In Pos. 9 wird nun der im linken Anlagenbereich vormontierte Klemmrollenaufnehmer vom SCARA-Roboter in das Stecker-Gehäuse gefügt und dabei die Feder der Klemmrolle gespannt. Per Laser-Sensor wird dieser Montageschritt auch sofort geprüft. Die letzte Position des großen Rundschalttisches (Pos. 10) ist die Entnahmeposition, dort ist ebenfalls eine vertikale Achse mit Wendeeinheit vorhanden, die das nun fertig montierte Bauteil (IO-Teil) nach oben fährt, wendet und an den SCARA-Roboter übergibt. Dieser legt die Bauteile wieder in Trays ab, die in einem zweiten Palettierer wieder aufgestapelt, nach hinten gefördert werden und per Bodenroller aus dem Palettierer herausgefahren werden. NIO-Teile, die einen der vielen Prüfschritte nicht bestanden haben, werden an dieser Entnahmeposition über eine Rutsche aussortiert.

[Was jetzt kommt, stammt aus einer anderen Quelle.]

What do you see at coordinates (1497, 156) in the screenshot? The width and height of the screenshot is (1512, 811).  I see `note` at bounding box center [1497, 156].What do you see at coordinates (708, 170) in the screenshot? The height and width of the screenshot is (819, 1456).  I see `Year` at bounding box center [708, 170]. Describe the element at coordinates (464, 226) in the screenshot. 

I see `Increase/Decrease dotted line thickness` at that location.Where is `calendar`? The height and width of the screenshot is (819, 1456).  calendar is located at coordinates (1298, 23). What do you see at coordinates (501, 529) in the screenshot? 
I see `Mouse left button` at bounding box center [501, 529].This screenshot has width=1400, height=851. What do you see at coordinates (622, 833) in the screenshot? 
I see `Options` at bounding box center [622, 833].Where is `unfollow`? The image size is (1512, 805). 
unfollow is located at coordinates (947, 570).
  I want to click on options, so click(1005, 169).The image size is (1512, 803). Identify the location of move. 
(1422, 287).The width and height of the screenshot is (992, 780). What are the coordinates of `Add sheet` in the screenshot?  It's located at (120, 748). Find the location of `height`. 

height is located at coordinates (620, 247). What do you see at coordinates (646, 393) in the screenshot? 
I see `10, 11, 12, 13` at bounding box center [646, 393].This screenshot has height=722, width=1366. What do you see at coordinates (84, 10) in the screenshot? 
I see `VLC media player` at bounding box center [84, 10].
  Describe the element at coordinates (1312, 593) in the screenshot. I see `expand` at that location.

Bei der Montage der Low-Cost-Variante ist der linke Anlagenbereich nicht im Betrieb, da diese Variante keine zusätzliche Zugentlastung benötigt. Die Montage startet auch hier bei Pos. 1 und der Platzierung des Stecker-Gehäuses im Werkstücknest auf dem großen Rundschalttisch. In Pos. 3 wird die Verrastung montiert und anschließend geprüft (Pos. 4). Dann wird in Pos. 7 die der Low-Cost-Tülle über einen Wendelförderer zugeführt, wie bei der normalen Stecker-Variante von unten über ein Zweiachsensystem und einen Servozylinder gefügt und in Pos. 8 geprüft. Pos. 9 läuft leer und in Pos. 10 wird der fertige Low-Cost-Stecker entnommen, gewendet und in die Trays abgelegt.

Geringer Umrüstaufwand

Der große Rundschalttisch ist an allen Positionen mit drei verschiedenen Werkstücknestern für die drei möglichen Stecker-Größen ausgestattet. Diese sind so gestaltet, dass auch zwischen Typenwechsel (Normalstecker zu Low-Cost-Stecker) keine Umrüstung nötig ist. Zusammen mit den freiprogrammierbaren Zustell-, Montage- und Handlingbewegungen, einigen noch freien Montagepositionen und den eingesetzten Schnellwechselgreifersystemen ist die gesamte Montageinsel sehr flexibel und auch für einige nachträgliche Montageschritte erweiterbar.